Collected data:
########

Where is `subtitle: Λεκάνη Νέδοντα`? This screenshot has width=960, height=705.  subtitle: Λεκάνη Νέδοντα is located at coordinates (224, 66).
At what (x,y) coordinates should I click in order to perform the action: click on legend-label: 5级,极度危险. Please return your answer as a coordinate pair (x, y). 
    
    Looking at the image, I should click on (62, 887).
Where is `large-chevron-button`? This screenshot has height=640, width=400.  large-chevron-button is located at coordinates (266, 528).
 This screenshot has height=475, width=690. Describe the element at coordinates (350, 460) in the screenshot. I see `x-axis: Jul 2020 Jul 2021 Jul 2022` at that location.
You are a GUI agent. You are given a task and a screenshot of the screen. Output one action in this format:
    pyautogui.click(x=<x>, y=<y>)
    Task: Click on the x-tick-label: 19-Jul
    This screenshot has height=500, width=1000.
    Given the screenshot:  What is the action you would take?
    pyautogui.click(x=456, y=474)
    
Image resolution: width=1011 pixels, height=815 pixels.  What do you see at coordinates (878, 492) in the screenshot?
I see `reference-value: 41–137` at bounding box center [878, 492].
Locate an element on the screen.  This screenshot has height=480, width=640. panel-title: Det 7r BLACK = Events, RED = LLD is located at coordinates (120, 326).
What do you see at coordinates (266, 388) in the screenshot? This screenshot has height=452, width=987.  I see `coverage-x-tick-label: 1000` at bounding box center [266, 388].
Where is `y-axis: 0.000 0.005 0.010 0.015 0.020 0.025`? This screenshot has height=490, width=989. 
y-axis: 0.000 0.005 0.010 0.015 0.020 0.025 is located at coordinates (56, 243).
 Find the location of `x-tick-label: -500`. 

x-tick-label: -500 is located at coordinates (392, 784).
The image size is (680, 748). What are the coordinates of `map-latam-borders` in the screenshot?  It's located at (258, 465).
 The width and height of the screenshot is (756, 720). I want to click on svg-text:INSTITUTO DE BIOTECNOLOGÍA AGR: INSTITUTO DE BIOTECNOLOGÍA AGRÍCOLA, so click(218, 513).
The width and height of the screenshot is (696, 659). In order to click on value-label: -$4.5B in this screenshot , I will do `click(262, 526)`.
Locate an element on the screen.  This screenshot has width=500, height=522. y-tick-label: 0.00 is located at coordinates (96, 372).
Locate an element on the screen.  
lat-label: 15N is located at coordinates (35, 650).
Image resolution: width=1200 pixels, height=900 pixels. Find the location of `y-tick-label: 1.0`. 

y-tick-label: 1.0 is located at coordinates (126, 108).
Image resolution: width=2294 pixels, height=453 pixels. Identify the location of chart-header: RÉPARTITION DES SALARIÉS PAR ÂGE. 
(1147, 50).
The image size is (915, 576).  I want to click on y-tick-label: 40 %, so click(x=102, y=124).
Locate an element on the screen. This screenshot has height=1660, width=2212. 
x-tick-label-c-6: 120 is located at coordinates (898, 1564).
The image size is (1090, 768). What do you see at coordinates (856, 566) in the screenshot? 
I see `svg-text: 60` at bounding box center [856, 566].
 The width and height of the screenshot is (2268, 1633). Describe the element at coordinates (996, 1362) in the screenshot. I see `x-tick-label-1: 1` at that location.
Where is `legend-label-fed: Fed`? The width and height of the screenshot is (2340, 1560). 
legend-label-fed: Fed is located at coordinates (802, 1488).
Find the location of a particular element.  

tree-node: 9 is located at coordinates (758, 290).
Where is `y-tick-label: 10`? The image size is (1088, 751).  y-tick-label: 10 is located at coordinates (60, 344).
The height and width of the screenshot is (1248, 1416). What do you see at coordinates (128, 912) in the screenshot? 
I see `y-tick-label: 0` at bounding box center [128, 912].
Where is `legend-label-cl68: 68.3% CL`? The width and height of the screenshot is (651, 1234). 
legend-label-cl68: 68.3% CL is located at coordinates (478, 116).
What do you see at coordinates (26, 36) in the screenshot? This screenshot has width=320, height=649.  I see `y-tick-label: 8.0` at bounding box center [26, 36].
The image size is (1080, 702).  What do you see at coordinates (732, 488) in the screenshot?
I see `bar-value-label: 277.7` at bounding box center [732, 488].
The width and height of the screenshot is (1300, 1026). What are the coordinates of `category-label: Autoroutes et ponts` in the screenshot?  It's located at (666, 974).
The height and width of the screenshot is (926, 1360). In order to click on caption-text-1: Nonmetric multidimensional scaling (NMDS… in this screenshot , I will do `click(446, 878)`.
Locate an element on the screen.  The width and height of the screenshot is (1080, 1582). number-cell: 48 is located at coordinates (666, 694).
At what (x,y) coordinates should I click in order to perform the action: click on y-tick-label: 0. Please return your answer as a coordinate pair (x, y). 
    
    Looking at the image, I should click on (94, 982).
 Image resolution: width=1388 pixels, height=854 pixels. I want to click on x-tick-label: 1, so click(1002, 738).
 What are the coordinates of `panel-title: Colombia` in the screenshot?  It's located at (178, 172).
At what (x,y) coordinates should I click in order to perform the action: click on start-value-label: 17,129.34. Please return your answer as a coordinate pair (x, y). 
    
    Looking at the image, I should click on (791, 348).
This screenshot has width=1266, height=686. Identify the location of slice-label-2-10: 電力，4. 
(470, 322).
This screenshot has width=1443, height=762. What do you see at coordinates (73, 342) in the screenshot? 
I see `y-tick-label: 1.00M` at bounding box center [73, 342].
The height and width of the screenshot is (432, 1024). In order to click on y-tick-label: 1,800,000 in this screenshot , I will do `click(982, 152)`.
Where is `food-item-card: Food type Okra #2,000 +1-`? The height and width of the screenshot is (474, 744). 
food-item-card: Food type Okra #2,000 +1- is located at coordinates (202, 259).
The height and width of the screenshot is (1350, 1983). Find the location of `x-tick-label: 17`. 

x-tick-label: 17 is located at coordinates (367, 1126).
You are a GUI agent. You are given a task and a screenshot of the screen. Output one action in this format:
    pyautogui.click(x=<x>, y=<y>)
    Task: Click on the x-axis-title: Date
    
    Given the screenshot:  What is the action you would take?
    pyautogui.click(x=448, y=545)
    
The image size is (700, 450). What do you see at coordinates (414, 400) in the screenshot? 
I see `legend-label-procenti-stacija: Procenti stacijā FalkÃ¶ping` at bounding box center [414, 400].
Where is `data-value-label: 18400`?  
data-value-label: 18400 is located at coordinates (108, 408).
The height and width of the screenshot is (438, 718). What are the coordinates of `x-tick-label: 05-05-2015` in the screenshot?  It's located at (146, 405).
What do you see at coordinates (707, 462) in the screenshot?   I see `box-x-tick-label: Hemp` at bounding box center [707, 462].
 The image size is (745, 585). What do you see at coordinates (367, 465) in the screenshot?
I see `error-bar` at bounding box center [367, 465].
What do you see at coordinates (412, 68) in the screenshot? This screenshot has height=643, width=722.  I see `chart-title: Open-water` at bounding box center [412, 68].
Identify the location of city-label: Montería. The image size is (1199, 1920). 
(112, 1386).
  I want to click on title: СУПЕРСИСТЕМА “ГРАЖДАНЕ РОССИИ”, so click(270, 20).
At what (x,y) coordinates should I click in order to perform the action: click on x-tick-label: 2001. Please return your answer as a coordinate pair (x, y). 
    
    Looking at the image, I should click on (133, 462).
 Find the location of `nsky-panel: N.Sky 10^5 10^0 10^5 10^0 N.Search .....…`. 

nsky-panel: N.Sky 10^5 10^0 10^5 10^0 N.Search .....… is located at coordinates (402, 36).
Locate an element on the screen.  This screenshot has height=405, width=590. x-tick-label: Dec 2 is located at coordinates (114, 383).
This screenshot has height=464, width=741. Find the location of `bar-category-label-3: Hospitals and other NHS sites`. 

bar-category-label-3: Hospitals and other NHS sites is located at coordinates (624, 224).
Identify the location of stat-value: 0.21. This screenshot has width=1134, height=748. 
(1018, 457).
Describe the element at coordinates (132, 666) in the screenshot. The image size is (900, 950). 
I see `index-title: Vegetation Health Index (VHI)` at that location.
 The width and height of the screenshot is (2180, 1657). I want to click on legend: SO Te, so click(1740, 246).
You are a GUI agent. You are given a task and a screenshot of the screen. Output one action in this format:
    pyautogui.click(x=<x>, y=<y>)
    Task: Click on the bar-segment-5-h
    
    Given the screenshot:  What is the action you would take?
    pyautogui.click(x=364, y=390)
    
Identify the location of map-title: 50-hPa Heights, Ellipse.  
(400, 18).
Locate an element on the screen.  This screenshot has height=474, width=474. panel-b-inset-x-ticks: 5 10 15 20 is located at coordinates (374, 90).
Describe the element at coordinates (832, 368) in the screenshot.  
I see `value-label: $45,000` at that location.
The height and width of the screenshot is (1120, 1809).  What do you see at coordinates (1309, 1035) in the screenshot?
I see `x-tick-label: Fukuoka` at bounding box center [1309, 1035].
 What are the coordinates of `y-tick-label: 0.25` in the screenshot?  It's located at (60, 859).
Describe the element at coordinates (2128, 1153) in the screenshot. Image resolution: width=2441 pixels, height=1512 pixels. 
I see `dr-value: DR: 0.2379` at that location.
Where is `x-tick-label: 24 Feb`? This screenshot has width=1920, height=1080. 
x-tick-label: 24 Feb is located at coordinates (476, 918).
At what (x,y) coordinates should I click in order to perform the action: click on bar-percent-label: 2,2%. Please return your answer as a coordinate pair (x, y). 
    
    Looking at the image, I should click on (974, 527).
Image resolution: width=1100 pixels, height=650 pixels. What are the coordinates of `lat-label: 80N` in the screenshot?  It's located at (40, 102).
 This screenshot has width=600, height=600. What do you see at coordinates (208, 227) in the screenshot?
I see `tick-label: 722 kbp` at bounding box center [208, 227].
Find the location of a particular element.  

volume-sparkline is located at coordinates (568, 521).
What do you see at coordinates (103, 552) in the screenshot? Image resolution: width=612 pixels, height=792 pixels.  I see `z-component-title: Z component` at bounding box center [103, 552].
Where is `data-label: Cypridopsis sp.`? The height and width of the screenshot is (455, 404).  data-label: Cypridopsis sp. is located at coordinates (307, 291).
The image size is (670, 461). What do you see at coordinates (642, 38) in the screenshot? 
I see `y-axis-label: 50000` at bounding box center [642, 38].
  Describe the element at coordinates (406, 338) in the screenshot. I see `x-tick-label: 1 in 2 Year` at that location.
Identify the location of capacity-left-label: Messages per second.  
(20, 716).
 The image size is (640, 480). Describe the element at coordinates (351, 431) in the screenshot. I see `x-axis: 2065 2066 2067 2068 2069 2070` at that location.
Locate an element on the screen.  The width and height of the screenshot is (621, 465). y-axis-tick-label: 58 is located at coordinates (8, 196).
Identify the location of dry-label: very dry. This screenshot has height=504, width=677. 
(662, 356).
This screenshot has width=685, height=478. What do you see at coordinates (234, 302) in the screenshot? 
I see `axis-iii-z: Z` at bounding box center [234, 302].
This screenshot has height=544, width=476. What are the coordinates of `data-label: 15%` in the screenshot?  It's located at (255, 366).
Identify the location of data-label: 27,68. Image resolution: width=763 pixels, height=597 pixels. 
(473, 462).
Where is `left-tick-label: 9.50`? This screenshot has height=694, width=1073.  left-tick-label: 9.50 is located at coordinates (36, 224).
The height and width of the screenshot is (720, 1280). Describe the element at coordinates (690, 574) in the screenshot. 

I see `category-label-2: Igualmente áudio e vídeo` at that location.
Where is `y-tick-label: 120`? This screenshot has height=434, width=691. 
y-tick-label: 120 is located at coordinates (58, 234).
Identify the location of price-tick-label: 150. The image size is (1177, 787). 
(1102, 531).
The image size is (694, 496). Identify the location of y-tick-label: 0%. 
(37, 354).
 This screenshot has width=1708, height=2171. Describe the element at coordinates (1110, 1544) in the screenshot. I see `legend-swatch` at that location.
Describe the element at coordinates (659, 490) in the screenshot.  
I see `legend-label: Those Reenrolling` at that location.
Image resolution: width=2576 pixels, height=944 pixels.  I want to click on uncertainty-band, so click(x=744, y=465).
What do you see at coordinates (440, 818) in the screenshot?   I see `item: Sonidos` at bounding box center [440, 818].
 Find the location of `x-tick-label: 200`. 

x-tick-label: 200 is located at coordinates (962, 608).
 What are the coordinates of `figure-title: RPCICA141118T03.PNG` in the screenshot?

########

**ACTION ITEM**
Rewrite the entries starting at the first one and ending at the line that contains "y-axis: 0.000 0.005 0.010 0.015 0.020 0.025 is", with "GUI agent" replaced by "screen agent" and everything else unchanged.

**ANSWER TO THE EXERCISE**
Where is `subtitle: Λεκάνη Νέδοντα`? This screenshot has width=960, height=705.  subtitle: Λεκάνη Νέδοντα is located at coordinates (224, 66).
At what (x,y) coordinates should I click in order to perform the action: click on legend-label: 5级,极度危险. Please return your answer as a coordinate pair (x, y). 
    
    Looking at the image, I should click on (62, 887).
Where is `large-chevron-button`? This screenshot has height=640, width=400.  large-chevron-button is located at coordinates (266, 528).
 This screenshot has height=475, width=690. Describe the element at coordinates (350, 460) in the screenshot. I see `x-axis: Jul 2020 Jul 2021 Jul 2022` at that location.
You are a screen agent. You are given a task and a screenshot of the screen. Output one action in this format:
    pyautogui.click(x=<x>, y=<y>)
    Task: Click on the x-tick-label: 19-Jul
    This screenshot has height=500, width=1000.
    Given the screenshot:  What is the action you would take?
    pyautogui.click(x=456, y=474)
    
Image resolution: width=1011 pixels, height=815 pixels.  What do you see at coordinates (878, 492) in the screenshot?
I see `reference-value: 41–137` at bounding box center [878, 492].
Locate an element on the screen.  This screenshot has height=480, width=640. panel-title: Det 7r BLACK = Events, RED = LLD is located at coordinates (120, 326).
What do you see at coordinates (266, 388) in the screenshot? This screenshot has height=452, width=987.  I see `coverage-x-tick-label: 1000` at bounding box center [266, 388].
Where is `y-axis: 0.000 0.005 0.010 0.015 0.020 0.025`? This screenshot has height=490, width=989. 
y-axis: 0.000 0.005 0.010 0.015 0.020 0.025 is located at coordinates (56, 243).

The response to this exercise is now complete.